All these lead us to choose 1500 Hz and 7000 Hz for cut-off frequencies, but signals with different spectra or filtering may have different MAA results.

2.2. General conditions

Novelties and general conditions in our measurement are:

- The use of a 2D virtual sound screen in the front of the listener. Sources can move only in the horizontal (left and right) and in the median plane (up and down) from the origin in 1° resolution. The source distance is not constant and the source is not moving around the head as usual.

- Subjects have to report in a 3-category-forced-choice: “no difference between the sources”, “different sound sources” and “I’m not sure”. This is, because the subjects have spatial domains where they are uncertain. The size of this domain can be determined.

- Sound events in pairs have to be compared: there is a stationary reference sound and a moving sound source (producing the same signal). The moving source is moving away from the reference source, after then it moves backward to the reference point. We are looking for the nearest distance from the reference, where listeners are able to discriminate the sources with certainty. This will be chosen for the new reference point. The auditory system has deteriorative accuracy and localization performance in case of an “incoming” sound in contrast to an “outgoing” sound event. This is because it is easier to perceive a sound event if it is loud and fades out as if it fades in from the silence. If we determine the localization blur from both directions of moving, we will get the direction-independent localization performance of the subjects.

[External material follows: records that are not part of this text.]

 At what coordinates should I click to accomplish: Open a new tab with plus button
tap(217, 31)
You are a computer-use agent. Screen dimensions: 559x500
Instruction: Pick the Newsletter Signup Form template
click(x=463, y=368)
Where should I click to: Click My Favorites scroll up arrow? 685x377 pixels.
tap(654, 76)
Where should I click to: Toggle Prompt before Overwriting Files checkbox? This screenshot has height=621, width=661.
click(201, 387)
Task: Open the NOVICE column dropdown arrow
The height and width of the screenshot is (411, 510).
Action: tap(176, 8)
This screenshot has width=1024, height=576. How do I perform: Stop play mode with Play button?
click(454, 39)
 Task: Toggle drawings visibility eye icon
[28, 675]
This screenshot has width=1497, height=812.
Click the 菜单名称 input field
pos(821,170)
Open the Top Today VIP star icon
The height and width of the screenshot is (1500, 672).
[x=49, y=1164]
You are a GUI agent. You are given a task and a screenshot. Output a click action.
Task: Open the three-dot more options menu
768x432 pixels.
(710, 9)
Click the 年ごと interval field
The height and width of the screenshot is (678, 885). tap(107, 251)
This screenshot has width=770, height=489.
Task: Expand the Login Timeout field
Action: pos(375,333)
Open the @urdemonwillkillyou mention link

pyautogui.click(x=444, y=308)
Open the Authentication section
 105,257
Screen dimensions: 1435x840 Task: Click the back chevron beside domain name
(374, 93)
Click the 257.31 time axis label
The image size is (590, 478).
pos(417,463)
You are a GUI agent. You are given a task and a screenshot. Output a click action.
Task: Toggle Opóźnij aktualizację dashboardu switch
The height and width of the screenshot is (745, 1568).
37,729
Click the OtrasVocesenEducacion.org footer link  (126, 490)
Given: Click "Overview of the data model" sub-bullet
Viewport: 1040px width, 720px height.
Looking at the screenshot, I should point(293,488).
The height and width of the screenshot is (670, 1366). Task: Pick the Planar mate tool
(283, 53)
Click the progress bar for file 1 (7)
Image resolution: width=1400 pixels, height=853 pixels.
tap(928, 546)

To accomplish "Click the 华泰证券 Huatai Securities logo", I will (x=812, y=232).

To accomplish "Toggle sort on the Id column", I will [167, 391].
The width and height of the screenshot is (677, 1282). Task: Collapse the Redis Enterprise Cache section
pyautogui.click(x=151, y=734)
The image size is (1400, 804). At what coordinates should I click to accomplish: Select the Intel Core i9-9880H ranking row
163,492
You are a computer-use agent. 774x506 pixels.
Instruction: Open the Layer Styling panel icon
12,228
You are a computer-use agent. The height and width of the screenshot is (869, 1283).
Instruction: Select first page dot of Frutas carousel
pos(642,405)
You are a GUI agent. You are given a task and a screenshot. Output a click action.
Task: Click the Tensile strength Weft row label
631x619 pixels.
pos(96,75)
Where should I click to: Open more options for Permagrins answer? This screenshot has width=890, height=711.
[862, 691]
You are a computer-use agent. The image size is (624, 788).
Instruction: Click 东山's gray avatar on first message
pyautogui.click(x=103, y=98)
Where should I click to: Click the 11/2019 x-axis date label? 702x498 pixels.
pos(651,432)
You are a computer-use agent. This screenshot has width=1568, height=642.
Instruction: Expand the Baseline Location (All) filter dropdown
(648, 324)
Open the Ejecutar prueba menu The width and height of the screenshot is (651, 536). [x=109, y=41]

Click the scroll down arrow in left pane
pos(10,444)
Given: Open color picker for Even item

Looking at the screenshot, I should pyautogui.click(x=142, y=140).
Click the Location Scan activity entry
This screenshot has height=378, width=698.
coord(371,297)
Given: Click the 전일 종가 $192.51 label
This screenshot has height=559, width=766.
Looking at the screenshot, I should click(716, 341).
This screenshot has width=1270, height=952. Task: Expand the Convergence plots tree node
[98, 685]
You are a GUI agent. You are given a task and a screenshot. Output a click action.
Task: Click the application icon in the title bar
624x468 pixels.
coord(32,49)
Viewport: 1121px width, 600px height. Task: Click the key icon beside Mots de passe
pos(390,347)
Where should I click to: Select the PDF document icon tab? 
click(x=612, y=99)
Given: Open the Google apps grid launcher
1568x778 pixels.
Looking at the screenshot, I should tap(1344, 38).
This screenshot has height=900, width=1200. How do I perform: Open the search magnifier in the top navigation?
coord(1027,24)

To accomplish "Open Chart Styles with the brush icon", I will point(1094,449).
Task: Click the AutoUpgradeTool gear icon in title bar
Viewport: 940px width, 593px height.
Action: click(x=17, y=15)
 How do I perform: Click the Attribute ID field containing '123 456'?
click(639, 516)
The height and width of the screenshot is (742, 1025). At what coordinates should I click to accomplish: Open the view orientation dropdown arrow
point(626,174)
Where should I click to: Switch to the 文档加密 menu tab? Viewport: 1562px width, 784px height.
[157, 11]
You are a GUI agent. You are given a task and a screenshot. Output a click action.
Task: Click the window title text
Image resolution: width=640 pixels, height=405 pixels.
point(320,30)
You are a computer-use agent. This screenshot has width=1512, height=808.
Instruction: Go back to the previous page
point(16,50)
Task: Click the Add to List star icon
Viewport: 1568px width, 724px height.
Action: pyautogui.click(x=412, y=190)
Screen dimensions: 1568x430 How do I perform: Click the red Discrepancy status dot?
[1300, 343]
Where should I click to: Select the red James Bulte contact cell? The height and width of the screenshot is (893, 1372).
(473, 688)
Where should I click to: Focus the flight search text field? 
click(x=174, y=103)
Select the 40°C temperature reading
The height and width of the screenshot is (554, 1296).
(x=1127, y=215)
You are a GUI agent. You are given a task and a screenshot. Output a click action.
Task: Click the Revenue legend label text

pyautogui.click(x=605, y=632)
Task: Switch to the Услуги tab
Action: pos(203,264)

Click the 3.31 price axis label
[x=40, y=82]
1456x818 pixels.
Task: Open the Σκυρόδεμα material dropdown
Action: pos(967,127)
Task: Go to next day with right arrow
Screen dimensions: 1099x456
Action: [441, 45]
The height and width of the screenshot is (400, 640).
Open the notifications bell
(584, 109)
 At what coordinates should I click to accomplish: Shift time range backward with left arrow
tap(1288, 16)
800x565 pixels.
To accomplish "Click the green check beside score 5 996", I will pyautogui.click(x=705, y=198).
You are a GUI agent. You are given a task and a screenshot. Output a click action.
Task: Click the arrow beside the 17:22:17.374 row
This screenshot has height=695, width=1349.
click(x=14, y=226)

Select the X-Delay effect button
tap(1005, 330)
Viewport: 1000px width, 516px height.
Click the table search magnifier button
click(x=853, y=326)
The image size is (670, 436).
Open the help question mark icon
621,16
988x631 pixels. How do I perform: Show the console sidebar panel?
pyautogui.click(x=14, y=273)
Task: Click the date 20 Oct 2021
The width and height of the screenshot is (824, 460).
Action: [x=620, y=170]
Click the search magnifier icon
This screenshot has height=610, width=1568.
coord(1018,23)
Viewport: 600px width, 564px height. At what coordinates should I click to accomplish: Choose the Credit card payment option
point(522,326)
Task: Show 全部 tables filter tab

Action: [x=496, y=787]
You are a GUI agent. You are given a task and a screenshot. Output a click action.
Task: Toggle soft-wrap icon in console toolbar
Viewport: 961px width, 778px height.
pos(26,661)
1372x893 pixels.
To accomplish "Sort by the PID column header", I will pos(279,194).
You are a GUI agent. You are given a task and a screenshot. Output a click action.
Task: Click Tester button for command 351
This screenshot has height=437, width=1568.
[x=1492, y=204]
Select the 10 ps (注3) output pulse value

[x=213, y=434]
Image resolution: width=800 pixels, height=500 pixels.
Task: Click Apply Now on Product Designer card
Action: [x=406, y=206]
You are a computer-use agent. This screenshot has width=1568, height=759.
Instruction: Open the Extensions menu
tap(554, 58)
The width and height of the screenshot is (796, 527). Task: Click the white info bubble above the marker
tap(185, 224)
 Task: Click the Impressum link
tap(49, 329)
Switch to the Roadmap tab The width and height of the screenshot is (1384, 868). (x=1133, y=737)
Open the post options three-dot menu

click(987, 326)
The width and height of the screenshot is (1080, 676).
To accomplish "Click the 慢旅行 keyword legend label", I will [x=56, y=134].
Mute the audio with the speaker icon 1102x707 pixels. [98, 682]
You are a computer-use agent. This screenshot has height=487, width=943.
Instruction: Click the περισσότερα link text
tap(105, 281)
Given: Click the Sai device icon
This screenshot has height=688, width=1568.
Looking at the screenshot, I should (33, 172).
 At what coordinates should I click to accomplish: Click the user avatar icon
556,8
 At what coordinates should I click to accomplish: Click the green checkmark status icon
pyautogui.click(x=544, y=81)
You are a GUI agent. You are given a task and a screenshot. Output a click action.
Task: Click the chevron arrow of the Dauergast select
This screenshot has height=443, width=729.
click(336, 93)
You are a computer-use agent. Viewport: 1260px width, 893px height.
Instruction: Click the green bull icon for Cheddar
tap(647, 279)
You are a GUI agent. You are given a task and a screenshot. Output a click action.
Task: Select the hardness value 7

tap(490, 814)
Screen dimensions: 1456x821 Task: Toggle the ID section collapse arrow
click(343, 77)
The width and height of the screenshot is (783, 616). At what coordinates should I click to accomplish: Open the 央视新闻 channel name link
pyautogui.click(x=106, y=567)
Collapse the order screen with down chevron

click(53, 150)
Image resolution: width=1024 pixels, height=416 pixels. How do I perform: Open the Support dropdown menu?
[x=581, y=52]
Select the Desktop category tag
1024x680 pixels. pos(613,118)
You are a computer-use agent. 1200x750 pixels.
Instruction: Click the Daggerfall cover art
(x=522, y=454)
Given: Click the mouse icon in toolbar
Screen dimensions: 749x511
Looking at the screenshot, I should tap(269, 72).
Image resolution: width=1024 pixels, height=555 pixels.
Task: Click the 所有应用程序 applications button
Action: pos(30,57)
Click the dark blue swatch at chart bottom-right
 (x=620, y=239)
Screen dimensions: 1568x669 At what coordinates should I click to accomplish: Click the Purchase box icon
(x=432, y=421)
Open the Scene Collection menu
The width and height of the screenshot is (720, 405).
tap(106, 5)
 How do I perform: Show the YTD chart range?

The first impulse of the burst-pair is always a fixed reference point, and the second is moving first away, then backward to the reference point. During the MAA measurement, subjects were asked to report in a 3-category-forced-choice. Possible answers were: “no difference” if the subject is not able to discriminate the sources and they seem to come from the same direction. “Different sound sources” means that he is able to distinguish between the signals. He may have the possibility to choose the answer “uncertain”, if he is not sure which is the case.

At the beginning, the reference point is always in the origin. The second source is moving away from this reference. After the subject has reported “different sound sources” the moving

source moves backward. The nearest point where the subject in both direction of moving was able to distinguish the sources will be selected as the new reference point. Maximal total number of reference sources is limited to 13 horizontal (6 left and 6 right).

The same test is made then in the median plane as well, where only two new reference points could be selected up and down respectively. The pause should exceed the 300 ms length of the signal for a correct separation of the burst pairs, so it was chosen 400 ms.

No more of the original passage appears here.